I don’t remember where we came from, before here, just a street in the half-sun and the wind was blowing my coat open and slipping between the threads of my shirt. It’s cold, but not cold enough to be winter, just some terrible in-between that makes you shelter in the sun.

Solaro’s is near Bleecker street, a yellow-façaded Italian restaurant with a limited menu. Racked up nearby is a long strip of Citi bikes, and every so often someone comes by to take or return, there was a group of three in cropped pants and colorful tops.

We came here from a few blocks away, we, my father and brother and I, parked by the Shake Shack test kitchen and walked through the crowded outpouring of bar and cafe patrons that pack the sidewalks and streets. A gaggle of young creatives, and me, all living out the same Simon and Garfunkel fantasy here in the west village at dusk. Whenever I sit among them I feel as if I’m stepping into a part, inhabiting a doll sat in this chair, some beaten-sneaker clad Call Me By Your Name appropriation. I take out my book on The Iliad, I take out my pen, my notebook, leaving them strewn across the tabletop with my mask and sunglasses, as if to show the passers-by why I’m interesting, why I’m valuable. It’s my bad habit. I’m so afraid, so terrified, of all these young and beautiful tattooed people, I’m afraid that my eyes aren’t bright enough, my skin isn’t glossy enough, my hair isn’t rumpled enough, and they’ll know that I’m paper. I’m okay with being fragile, appearing fragile, but I can’t be both fragile and boring.

The man, presumably the owner of Solaro’s, looked at me with crinkled eyes when I ordered the gnocchi. I felt as if I’d gotten into the club, I’d made it to him. I made the right choice, it was a code word, I’m civilized. My throat unstuck itself for a minute.

It’s laughable, how much time I spend on my face and clothes, attempting to not look insecure. I’m wildly insecure. I’m insecure about everything.

But they fetishize that sort of thing now. I’m sure I can make some money off of it. Authenticity. Authenticity. authenticity. It makes me want to choke. I feel like I’m dying all the time and I see the nouveau-suits paint and chip brick to replicate that feeling, to make me feel less alone so I’ll drop money into the hands of their beautiful cashier and feel like I’m a part of something and I do it. These coffee shops with artificial graffiti, or real graffiti, carved by poets with nothing to say but some stainless steel straw affirmation of love for an unknown musette. I am them, I feel so hollow for being them. I feel ashamed and I feel gray.

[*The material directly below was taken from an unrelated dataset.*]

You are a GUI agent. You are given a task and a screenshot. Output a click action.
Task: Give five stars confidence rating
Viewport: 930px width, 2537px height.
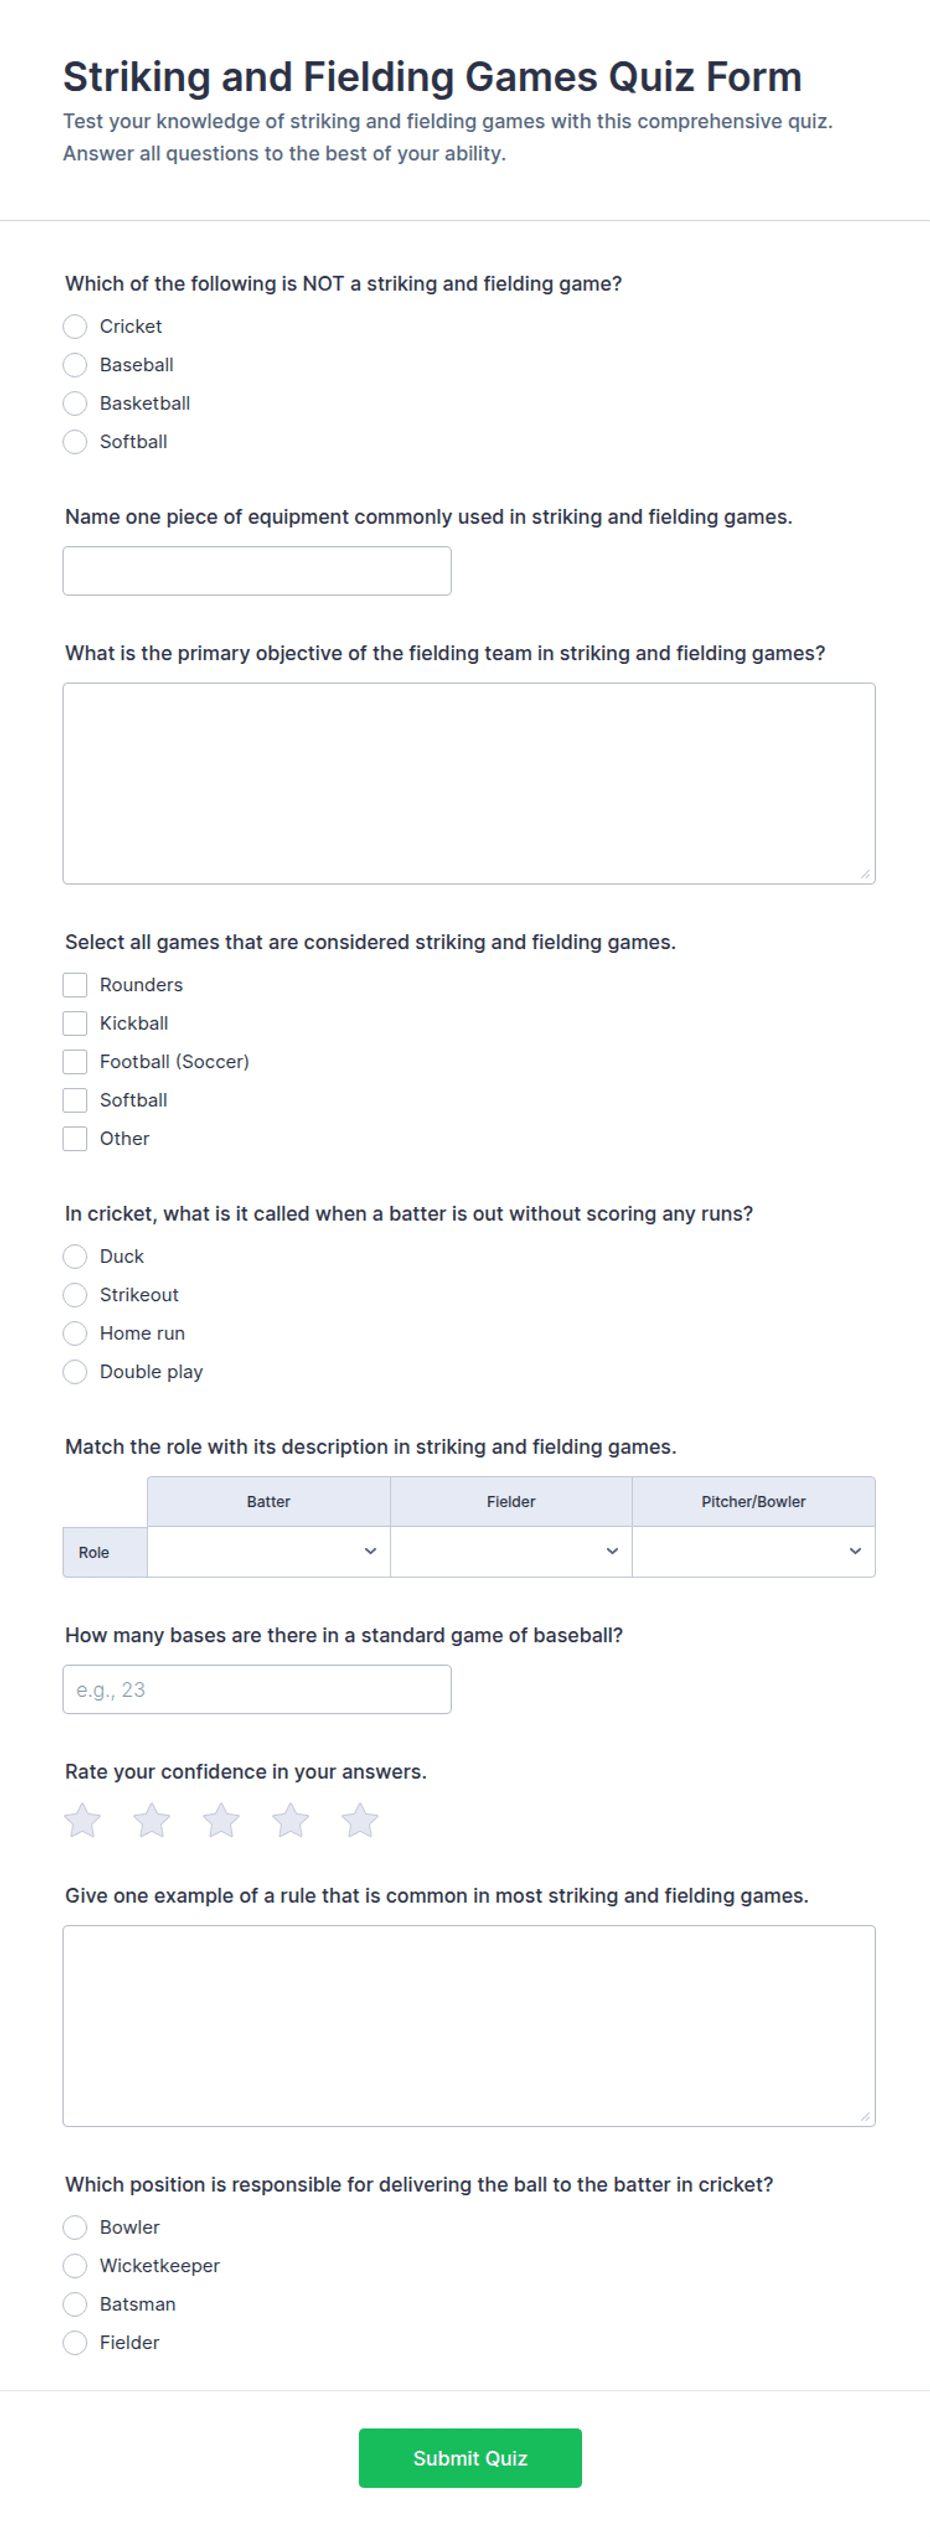pyautogui.click(x=360, y=1821)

I’m a poser and I know it.

I think about how to be, I’m told it’s about commitment to The Art over perception.

I have acid reflux and when I sleep too horizontally I wake up with a burnt esophagus.

In At Eternity’s Gate, Van Gogh (Willem Dafoe) says that his art is for people who aren’t alive yet, so it’s okay if nobody likes it. I’m very violent, but no one sees, there’s nobody to see but my cannoli, I see so much blood in the things that I write, and I try to drown myself in it, just scream and scream and scream and scream and catch as much of it as I can onto the paper.

I’ve spent ages with a burnt esophagus, chugging that carmine-colored chalky throat medication and going to class. I still ordered the gnocchi with red sauce at Solaro’s. Vinegars, pickles, and red sauces. Too much for someone with a burnt esophagus. I eat and eat and eat and eat and eat and eat and eat. Ravenous. Voracious. Devourer.

A devourer plagued by the insecurity of being seen devouring. But ever wanting to appear hungry, but never devouring.